Tibetan Protest Marchers Vow to Reach Homeland

March 13, 2008

New York Times
March 12, 2008

NEW DELHI — About a hundred Tibetan exiles on a six-month protest
march to their homeland defied the Indian government's orders to halt
Tuesday, and could be headed for a conflict with the local police.

The protesters, mostly monks and nuns, began their march on Monday,
the anniversary of a failed uprising against Chinese rule in Tibet in
1959, and planned to walk 13 miles, or 21 kilometers, on Tuesday
despite a restraining order the Indian government issued Monday
evening, organizers of the march said.

The order, served by Indian police officers after marchers had
finished walking Monday, states that they are not to leave Kangra
District, which includes Dharamsala, seat of the Tibetan government in
exile in the northern Indian state of Himachal Pradesh, until further
notice. The marchers expect to reach the district's border within the
next two days.

"We are determined to continue our march," said Tsewang Rigzin, the
president of the Tibetan Youth Congress, in a telephone interview from
the march. Mr. Rigzin, 37, moved from Vancouver, Wash., to Dharamsala
five months ago to lead the congress, an activist group.
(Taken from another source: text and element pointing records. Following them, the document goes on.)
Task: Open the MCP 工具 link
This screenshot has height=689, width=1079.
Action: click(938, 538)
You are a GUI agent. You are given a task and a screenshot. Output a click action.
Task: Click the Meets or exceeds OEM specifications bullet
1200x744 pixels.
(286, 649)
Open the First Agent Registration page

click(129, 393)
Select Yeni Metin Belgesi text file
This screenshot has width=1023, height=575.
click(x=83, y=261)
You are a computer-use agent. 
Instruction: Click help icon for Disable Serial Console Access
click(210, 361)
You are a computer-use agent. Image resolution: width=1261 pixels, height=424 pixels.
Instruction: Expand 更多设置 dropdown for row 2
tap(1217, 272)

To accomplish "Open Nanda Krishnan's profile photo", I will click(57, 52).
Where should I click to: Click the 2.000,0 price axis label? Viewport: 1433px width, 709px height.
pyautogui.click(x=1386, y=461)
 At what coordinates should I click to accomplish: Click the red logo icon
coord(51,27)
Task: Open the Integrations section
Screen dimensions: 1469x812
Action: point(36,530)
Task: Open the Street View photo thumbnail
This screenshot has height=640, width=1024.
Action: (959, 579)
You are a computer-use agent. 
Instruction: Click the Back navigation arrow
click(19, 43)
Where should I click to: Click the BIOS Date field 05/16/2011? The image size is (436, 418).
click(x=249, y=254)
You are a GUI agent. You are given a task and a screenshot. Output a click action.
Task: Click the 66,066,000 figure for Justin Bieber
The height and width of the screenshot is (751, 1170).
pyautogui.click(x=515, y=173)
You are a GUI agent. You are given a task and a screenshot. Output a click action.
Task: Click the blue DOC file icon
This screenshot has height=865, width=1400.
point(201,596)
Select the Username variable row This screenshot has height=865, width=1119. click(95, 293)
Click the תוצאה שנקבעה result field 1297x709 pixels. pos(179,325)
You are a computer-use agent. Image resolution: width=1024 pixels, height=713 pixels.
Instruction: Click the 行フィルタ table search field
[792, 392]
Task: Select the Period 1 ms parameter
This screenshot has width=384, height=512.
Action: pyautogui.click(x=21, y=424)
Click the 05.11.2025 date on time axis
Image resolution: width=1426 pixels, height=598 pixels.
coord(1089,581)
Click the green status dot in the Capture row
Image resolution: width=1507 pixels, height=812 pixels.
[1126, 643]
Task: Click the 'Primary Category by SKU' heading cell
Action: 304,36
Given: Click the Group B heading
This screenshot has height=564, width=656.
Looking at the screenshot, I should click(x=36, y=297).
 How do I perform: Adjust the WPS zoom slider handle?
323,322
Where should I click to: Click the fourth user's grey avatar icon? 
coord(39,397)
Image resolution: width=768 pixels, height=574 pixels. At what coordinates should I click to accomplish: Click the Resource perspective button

"Our issue is with the Chinese government, not the Indian government,"
he said. "We trust the Indian government will not intervene."

The march is one of several international protests related to Chinese
rule in Tibet that are under way before the Summer Olympics in Beijing
this August. Tibetan immigrants worldwide held protests on Monday, the
anniversary of the uprising, which led to the exile of the Dalai Lama,
the Tibetan Buddhist leader. Organizers of the march said they were
being joined for the first few days by a representative from Italy's
Parliament.

Chinese officials in Beijing said that about 60 monks in Tibet who
took part in the protests on Monday were arrested.

India is home to an estimated 130,000 refugees from Tibet, who are
promised protection from repatriation and issued papers to work. Their
Indian-born children receive Indian citizenship.

But the Indian government does not support outspoken activists
critical of China, and in some cases has limited their movements.

Several telephone calls to Indian government ministries for comment on
Monday's restraining order went not returned, or were referred to
other ministries that did not respond to calls or e-mail messages. One
government official, who spoke on the condition of anonymity because
he was not authorized to speak to reporters, said that India's
agreement with the Dalai Lama prohibits Tibetan exiles from taking
part in political protests. Additionally, he said, no one is allowed
to cross international borders without proper clearance.

And, he added, "India has other obligations as a country," including
its commitment to take part in the Beijing Olympics, which prevent it
from supporting the march.

The marchers, who say they do not have the backing of the Dalai Lama,
plan to walk from Dharamsala to Lhasa, the Tibetan capital, over an
unnamed route.

The march is a way to alert the rest of the world to "what China is
trying to cover up under the pomp and show of the Olympics of 2008,"
said Tenzin Tsundue, a writer and an advocate of Tibetan independence
who has joined the walk. "We do not depend on the corrupt Chinese
government. We will decide our own destiny, our own future."

Before beginning their journey, the marchers took part in a three-day
seminar that included lectures on Gandhi's principles of nonviolent
protest, Mr. Rigzin said. "We're not shouting anything," he said,
"we're not disturbing anyone's peace."